* [Consignes et exigences]
Reproduisez à l'identique le passage du récit de croisière ci-dessous compris entre « L’anse de Roccapina est » et « par la route. », ces deux bornes incluses.

* [Extrait cité]

•••••

D’Ajaccio à Porto Vecchio


L’anse de Roccapina est un endroit magique le samedi matin. Les charters sont tous au port, et les vacanciers dans l’avion ou le ferry. Une immense plage encaissée entre deux massifs verdoyants ponctués de rochers ocres dont le célèbre Lion de Roccapina. La nuit, la voie lactée balafre faiblement le ciel étoilé, et les feux de mât de nos quelques compagnons de mouillage semblent juste être des astres plus brillants que les autres. Malheureusement, nous ne sommes pas samedi. Les gros catas de location sont partout (jusqu’à 72 pieds !), et la plage est ponctuée de parasols ; c’est que la calanque est accessible par la route.

L’anse de Roccapina, avec son fameux lion – pas forcément très flagrant – en haut à gauche

Il est midi, et un gros bateau à moteur (un Prestige 500, quel drôle de nom) vient jeter son ancre 2m derrière nous. On comprend bien qu’il ne veut pas se rapprocher trop de la plage en culant, mais tout de même, il est vraiment très près. Un peu plus tard, je pique une tête (l’eau est à 29°, comme l’air), et j’en profite pour jeter un coup d’œil à l’ancre de nos voisins, mais impossible de la trouver ; tout juste une vague traînée dans le sable, que je suis sur quelques dizaines de mètres avant de tomber sur la fameuse ancre, délicatement posée, à l’envers, sur le sable. S’ils avaient été plus loin de la plage j’aurais pris la gopro pour faire une petite vidéo souvenir, mais là ça urge vraiment, puisque j’avais presque pied à l’arrière de leur bateau (moins de 2m de fond donc, puisque j’avais « palme »)… ils ont remouillé un peu plus loin en vérifiant trois fois leur ancre !

Nous partons de bon matin vers le Nord pour Ajaccio, où un marathon nous attend : il nous faut faire le passeport d’Elaya, l’emmener chez le pédiatre, avitailler, récupérer nos amis Julien et Marie dont le ferry arrive le lendemain … Finalement, tout se déroulera comme sur des roulettes, à l’exception de l’avitaillement qui se passera encore mieux que prévu puisque le patron du biocoop nous déposera gentiment en voiture à l’entrée de notre ponton, et de l’opération passeport qui nous a suffisamment occupés pour faire l’objet d’un paragraphe à part.

•••••

* [Informations présentées]
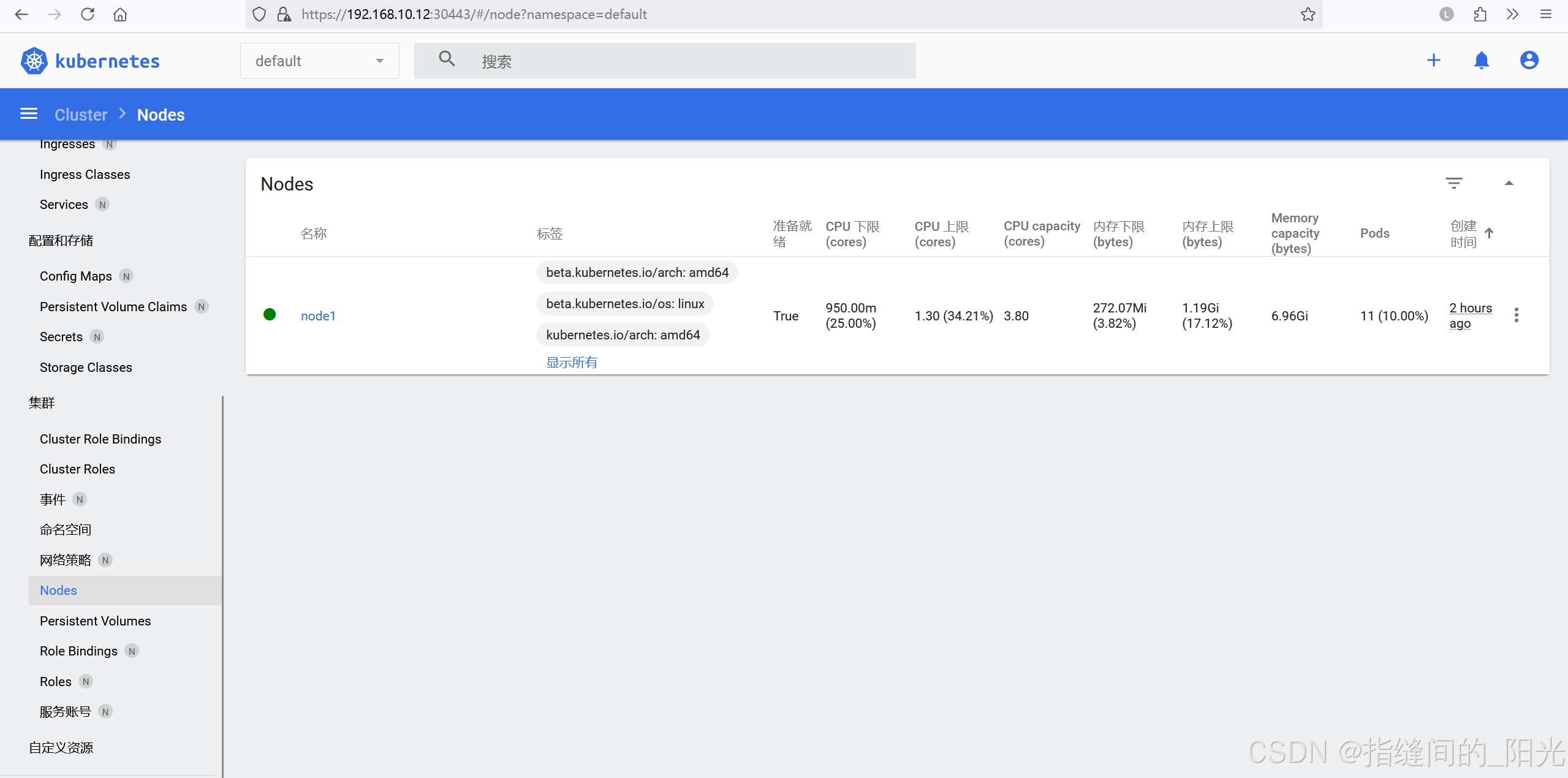This screenshot has width=1568, height=778.
Task: Select Cluster Roles sidebar item
Action: 77,469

•••••

* [Résultat de l'exercice]
L’anse de Roccapina est un endroit magique le samedi matin. Les charters sont tous au port, et les vacanciers dans l’avion ou le ferry. Une immense plage encaissée entre deux massifs verdoyants ponctués de rochers ocres dont le célèbre Lion de Roccapina. La nuit, la voie lactée balafre faiblement le ciel étoilé, et les feux de mât de nos quelques compagnons de mouillage semblent juste être des astres plus brillants que les autres. Malheureusement, nous ne sommes pas samedi. Les gros catas de location sont partout (jusqu’à 72 pieds !), et la plage est ponctuée de parasols ; c’est que la calanque est accessible par la route.